[Lines of data]
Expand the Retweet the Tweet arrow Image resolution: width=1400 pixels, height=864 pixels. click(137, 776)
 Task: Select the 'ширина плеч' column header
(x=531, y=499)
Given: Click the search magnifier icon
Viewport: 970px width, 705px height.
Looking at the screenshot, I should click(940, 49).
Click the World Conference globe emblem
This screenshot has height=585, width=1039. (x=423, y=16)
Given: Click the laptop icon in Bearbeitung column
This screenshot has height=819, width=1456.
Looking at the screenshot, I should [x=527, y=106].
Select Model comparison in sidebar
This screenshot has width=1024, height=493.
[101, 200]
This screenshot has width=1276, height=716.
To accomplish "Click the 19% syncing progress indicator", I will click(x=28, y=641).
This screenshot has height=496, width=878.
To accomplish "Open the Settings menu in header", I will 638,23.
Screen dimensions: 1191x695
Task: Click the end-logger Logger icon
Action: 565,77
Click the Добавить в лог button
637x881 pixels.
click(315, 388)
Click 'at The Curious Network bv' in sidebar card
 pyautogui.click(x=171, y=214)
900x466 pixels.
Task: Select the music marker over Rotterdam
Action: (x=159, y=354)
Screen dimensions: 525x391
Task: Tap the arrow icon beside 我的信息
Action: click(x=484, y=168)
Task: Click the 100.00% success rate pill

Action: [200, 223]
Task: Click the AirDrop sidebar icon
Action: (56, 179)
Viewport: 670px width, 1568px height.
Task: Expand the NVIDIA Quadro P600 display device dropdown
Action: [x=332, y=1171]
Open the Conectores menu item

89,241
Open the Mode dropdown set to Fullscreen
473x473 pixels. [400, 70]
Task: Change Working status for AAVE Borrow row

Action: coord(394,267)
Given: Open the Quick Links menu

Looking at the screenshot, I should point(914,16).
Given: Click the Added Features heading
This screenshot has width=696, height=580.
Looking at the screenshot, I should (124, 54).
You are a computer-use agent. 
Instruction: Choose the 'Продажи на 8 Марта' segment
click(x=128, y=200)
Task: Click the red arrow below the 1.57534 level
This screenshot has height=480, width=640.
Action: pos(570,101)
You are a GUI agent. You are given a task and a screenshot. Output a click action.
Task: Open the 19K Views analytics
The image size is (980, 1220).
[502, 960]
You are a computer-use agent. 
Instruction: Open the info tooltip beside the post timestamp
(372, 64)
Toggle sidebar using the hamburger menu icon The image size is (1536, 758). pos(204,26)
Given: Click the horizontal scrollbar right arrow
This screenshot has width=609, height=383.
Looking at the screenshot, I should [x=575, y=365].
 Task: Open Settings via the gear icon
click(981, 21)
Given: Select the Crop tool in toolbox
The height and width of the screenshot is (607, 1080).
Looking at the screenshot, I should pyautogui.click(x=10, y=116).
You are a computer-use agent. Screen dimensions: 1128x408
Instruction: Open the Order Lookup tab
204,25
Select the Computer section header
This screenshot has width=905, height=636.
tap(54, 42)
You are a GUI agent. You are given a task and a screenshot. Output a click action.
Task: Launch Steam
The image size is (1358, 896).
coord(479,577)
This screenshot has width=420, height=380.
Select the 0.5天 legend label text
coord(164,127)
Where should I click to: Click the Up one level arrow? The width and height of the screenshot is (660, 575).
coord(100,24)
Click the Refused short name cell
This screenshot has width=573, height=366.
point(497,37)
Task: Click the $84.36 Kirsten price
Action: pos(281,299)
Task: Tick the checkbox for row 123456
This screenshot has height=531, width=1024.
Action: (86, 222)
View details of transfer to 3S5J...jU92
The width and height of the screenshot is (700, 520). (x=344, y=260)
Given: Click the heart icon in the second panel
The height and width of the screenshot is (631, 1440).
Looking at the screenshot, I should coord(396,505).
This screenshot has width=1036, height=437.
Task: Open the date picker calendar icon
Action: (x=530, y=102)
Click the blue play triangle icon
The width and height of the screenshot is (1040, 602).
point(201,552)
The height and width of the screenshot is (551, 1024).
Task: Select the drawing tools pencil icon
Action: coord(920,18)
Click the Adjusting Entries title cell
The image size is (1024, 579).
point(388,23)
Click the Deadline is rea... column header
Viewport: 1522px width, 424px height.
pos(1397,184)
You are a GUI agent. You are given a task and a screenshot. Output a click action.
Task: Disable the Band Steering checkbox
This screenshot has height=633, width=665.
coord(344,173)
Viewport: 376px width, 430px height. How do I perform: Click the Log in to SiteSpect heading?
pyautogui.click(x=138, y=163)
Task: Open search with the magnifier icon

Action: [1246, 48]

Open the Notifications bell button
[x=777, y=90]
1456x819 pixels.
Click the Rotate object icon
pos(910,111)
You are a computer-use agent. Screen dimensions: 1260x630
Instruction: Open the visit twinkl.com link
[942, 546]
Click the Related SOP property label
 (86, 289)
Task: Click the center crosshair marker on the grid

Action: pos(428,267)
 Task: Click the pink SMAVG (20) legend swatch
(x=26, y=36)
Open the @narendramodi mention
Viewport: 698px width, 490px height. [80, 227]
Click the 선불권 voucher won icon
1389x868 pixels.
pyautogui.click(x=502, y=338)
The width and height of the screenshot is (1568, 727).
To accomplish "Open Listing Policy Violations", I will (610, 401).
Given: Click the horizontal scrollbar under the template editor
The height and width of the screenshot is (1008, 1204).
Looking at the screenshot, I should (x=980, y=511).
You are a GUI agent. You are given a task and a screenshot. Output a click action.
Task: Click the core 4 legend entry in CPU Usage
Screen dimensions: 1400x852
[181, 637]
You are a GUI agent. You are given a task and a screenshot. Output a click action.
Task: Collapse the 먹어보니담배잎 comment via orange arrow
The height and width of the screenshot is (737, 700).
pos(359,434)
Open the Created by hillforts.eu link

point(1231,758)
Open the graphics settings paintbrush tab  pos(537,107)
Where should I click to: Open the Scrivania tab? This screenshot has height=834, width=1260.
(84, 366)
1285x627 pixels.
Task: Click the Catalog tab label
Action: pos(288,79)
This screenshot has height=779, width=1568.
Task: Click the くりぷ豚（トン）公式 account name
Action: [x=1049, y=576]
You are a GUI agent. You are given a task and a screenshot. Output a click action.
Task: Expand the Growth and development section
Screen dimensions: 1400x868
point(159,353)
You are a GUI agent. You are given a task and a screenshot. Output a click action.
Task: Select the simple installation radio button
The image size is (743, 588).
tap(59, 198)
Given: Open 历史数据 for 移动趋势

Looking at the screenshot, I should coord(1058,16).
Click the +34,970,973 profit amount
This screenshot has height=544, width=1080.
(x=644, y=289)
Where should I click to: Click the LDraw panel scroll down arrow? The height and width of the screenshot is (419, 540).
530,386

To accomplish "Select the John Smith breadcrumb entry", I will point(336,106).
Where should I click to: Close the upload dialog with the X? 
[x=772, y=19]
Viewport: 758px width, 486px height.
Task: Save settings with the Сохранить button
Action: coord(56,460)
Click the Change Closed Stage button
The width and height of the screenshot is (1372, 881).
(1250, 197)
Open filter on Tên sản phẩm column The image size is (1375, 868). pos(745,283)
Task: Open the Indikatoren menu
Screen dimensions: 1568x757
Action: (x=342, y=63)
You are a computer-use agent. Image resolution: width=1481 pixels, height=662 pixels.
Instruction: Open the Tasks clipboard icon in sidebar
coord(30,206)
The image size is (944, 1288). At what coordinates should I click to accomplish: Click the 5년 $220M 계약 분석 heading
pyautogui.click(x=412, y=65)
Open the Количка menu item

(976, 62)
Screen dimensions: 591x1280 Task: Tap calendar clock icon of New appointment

### WORK INSTRUCTIONS:
Tally the lines of the entries that contain the string "scrollbar" and give only that number.

### EXERCISE OUTPUT:
2